Uma decisão do Tribunal Regional Eleitoral do Distrito Federal (TRE-DF), proferida nesta sexta-feira (25), representou um duro recado contra a disseminação de notícias falsas no ambiente digital. A Corte eleitoral rejeitou a narrativa de que a governadora do Distrito Federal, Celina Leão, estaria inelegível e determinou a retirada imediata de publicações que espalhavam essa informação nas redes sociais.
O processo de número 0600094-84.2026.6.07.0000 foi movido pelo Partido Progressistas (PP/DF) contra Marco Antônio de Vicente Júnior, conhecido como Dr. Vicenzo, após conteúdos publicados no Instagram afirmarem que Celina teria sofrido derrota judicial capaz de tirá-la da disputa eleitoral de 2026.
Na decisão, o desembargador eleitoral João Egmont Leôncio Lopes foi claro ao apontar que as postagens extrapolaram a crítica política e entraram no campo da desinformação. Segundo o magistrado, não existe qualquer condenação colegiada nem decisão judicial que declare Celina Leão inelegível. Pelo contrário: a decisão judicial atualmente válida continua sendo a sentença absolutória da 8ª Vara Criminal de Brasília.
O tribunal também destacou que uma decisão mencionada nas publicações tratava apenas de questão processual sobre competência para julgamento, sem analisar mérito, sem condenação e sem qualquer efeito eleitoral.

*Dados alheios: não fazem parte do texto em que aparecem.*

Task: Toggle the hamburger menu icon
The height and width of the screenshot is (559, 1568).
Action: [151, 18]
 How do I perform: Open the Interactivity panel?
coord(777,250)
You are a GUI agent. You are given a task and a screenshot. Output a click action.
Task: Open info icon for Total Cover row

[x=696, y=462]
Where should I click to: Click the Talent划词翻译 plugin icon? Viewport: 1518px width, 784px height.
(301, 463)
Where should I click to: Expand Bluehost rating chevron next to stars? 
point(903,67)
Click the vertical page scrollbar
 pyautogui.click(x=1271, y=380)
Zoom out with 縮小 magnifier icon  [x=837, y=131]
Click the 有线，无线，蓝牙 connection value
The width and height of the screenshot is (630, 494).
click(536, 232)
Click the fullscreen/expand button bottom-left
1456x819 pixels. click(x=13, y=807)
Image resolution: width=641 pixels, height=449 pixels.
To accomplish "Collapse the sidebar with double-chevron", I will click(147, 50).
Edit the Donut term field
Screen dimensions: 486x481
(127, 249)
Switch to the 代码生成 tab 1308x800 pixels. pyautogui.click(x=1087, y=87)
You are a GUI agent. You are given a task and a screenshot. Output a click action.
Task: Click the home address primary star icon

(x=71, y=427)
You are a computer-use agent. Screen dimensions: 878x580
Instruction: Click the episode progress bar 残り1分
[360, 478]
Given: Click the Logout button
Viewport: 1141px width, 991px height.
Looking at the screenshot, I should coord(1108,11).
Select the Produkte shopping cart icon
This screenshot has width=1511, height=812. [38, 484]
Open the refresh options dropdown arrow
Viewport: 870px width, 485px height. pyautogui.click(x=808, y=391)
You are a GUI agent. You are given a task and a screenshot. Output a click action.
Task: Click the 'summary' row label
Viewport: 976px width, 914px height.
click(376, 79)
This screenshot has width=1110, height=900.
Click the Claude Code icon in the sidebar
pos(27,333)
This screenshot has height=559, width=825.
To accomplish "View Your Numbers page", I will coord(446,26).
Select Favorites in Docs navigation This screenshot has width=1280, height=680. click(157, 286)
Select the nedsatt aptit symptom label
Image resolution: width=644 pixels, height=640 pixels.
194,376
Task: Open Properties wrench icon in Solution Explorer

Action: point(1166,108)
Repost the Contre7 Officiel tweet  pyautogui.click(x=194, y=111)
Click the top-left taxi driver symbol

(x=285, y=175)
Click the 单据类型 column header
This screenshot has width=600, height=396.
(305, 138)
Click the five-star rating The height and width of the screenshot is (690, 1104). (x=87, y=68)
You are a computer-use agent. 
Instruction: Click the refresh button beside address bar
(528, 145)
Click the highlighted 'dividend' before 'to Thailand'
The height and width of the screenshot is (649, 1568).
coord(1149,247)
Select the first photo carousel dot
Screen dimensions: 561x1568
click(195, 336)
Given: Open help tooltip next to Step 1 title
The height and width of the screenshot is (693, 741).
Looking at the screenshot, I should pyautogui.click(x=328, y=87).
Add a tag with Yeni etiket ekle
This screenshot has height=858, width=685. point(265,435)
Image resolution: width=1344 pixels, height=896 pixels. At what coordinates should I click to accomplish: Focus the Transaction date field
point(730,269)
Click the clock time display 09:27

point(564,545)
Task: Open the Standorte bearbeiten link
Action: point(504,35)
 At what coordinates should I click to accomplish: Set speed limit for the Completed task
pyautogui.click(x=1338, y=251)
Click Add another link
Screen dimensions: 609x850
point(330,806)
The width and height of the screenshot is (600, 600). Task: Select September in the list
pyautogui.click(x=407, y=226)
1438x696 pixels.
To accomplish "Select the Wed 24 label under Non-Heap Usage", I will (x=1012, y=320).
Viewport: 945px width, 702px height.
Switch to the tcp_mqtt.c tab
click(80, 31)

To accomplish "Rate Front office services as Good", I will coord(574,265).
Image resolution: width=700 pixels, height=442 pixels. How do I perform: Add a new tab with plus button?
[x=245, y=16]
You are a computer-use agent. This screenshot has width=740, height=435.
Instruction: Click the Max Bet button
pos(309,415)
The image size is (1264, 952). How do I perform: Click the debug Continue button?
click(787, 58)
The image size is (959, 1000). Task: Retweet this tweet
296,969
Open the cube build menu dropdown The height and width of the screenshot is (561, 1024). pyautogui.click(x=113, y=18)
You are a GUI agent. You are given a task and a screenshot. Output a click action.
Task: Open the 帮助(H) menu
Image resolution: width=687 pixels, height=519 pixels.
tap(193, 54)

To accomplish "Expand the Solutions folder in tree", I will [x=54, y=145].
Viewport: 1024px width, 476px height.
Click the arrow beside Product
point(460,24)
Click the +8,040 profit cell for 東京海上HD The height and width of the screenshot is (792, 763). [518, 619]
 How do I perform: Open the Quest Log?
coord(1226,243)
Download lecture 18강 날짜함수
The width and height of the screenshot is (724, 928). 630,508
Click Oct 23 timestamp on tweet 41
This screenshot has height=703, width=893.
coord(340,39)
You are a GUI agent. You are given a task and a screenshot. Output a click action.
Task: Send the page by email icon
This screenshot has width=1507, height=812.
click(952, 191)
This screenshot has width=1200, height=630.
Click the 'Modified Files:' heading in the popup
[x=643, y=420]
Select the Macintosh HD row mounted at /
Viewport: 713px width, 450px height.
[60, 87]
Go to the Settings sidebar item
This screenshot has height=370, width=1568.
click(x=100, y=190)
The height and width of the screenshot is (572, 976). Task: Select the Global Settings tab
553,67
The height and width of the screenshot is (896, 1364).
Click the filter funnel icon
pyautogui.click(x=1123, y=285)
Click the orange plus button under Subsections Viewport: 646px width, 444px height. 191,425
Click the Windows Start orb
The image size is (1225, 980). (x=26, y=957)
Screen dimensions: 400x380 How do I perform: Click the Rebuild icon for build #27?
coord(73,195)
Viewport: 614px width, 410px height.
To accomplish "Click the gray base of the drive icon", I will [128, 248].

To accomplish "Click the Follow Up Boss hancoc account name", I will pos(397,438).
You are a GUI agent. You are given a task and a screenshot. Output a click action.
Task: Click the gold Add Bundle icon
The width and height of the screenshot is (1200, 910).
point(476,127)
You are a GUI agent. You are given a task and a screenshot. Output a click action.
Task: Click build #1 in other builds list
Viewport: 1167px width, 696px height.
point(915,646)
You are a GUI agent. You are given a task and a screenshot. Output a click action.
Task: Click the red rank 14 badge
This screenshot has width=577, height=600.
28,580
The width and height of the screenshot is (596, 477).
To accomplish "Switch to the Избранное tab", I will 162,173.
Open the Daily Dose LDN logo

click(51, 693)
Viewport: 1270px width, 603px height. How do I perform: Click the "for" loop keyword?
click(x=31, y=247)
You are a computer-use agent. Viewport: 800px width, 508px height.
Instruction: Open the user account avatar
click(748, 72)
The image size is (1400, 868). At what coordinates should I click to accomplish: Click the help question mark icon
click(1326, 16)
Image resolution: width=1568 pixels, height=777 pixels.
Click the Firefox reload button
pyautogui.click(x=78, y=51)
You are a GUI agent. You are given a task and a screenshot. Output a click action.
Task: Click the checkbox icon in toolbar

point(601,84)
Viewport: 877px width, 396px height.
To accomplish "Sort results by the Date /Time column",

Ainda assim, o conteúdo foi apresentado ao público como se a governadora estivesse praticamente fora da corrida de 2026.
Diante da gravidade, o TRE determinou:
- remoção das postagens em até 24 horas;
- proibição de republicação de conteúdos semelhantes;
- multa de R$ 3 mil por hora em caso de descumprimento;
- possibilidade de acionamento direto da Meta/Instagram para derrubar o material.
A decisão acende um alerta para quem replica boatos sem checar fatos. Em tempos de pré-campanha, a Justiça Eleitoral tem endurecido o combate à manipulação de informações capazes de confundir o eleitorado.
O recado foi dado: liberdade de expressão não é salvo-conduto para espalhar mentira. E fake news, além de atacar reputações, agora pode custar caro no bolso de quem insiste em praticá-la.